May 6: Weight
I don’t think it will be a surprise to anyone that I am concerned about my weight. The fact that women are concerned about the way they look is something that we just accept as normal and, dare I say it, even expect.
Think about how you, your friends or the media reacts when a woman owns who she is. We all become a little outraged when we see a fat girl in a bikini or a woman who clearly isn’t bothered about what is going on with her face or body.
On the other hand, we also become outraged when a woman cares too much about how she looks. If a woman goes under the knife to adjust her face or body; if she wears too much makeup or spends a long time getting ready then we deem her a superficial and stupid.
Honestly, as a woman it really does feel like your fighting a losing battle with everything you do.
Personally, I started to feel weird about my body when I got into secondary school. For most of my childhood I didn’t really care how I looked, but I did always think that I was different to other girls and that was a bad thing.
I’ve always had insecurities, even as a little girl. The very first thing I remember being concerned about was my voice. In nursery, at which point you are around three or four years old, I remember worrying that I didn’t sound like other girls because my voice was deeper. This naturally meant that I mustn’t be good enough.
The insecurities I felt about myself got worse, as I think they do for all of us, when I became a teenager. At around fifteen or sixteen I honestly thought I was the ugliest, fattest, nastiest person that had ever been born.
I spent so much time as a teenager faffing on with myself, trying to make myself prettier. I’d like to say that now I’m in my twenties it’s all gone away – but I still have my moments. Many of them.
For the past few years, my weight has been a huge concern for me. I have always been quite big, quite chunky. I have wide shoulders, wide hips and wide thighs as it’s just the way I’m made. My family is quite broad, so there was no way I wasn’t going to be.
Since going to university, getting into a relationship and going on contraception I have piled on the pounds (stones, should we say). From the ages of eighteen to where I am now at twenty-three I have put on so much weight.
These were very transformative years in many ways and so much has happened to me during this time.

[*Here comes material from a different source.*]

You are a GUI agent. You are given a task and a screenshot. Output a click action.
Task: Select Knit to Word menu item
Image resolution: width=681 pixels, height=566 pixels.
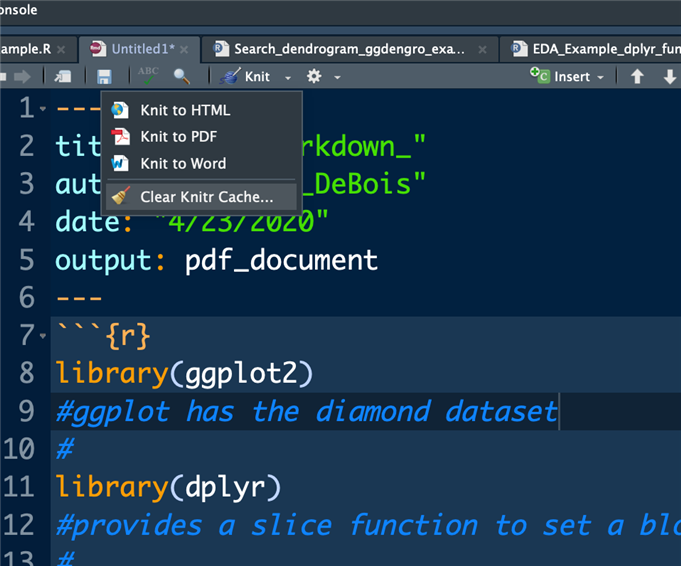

Almost all of it, whether good or bad, has been punctuated with me feeling bad about my weight.
I don’t think our obsession with weight and how other people look will go away soon, but you can start to make a difference with yourself. We are always our own worst critics and I know that I can be horrible to myself.
At the moment, I am actually trying to control my weight a little bit. I haven’t been treating my body the way I should – falling into bad habits of binge eating and not moving. Not only has this caused by body to get bigger and my jeans to feel a little tighter, but it has always hugely impacted my mental health.

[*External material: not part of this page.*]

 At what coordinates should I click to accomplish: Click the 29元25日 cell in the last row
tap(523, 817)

I am currently on a journey of relearning everything I thought I knew about my body and how I should treat it. Old habits die hard and I am finding it quite hard to look after myself the way I should; the way I need.
But I’m determined.
I just want to say that your weight is not all that you are and it is something that shouldn’t hold you back. I don’t even want to be cliche and say that you should be looking after yourself properly, because what you do and how you eat is none of my business.
I think we all just need to take on that attitude – what other people do is none of your business. It’s hard, because I am as nosy as they come, but it really doesn’t matter in the grand scheme of things.
I hope you are okay and are treating yourself kindly. You deserve it.
I think this may be the longest post from this challenge and I certainly could have went on for longer. I’m sorry it’s late, but I knew I had a lot to say and simply didn’t have the energy yesterday.
Let’s see what the rest of the challenge brings!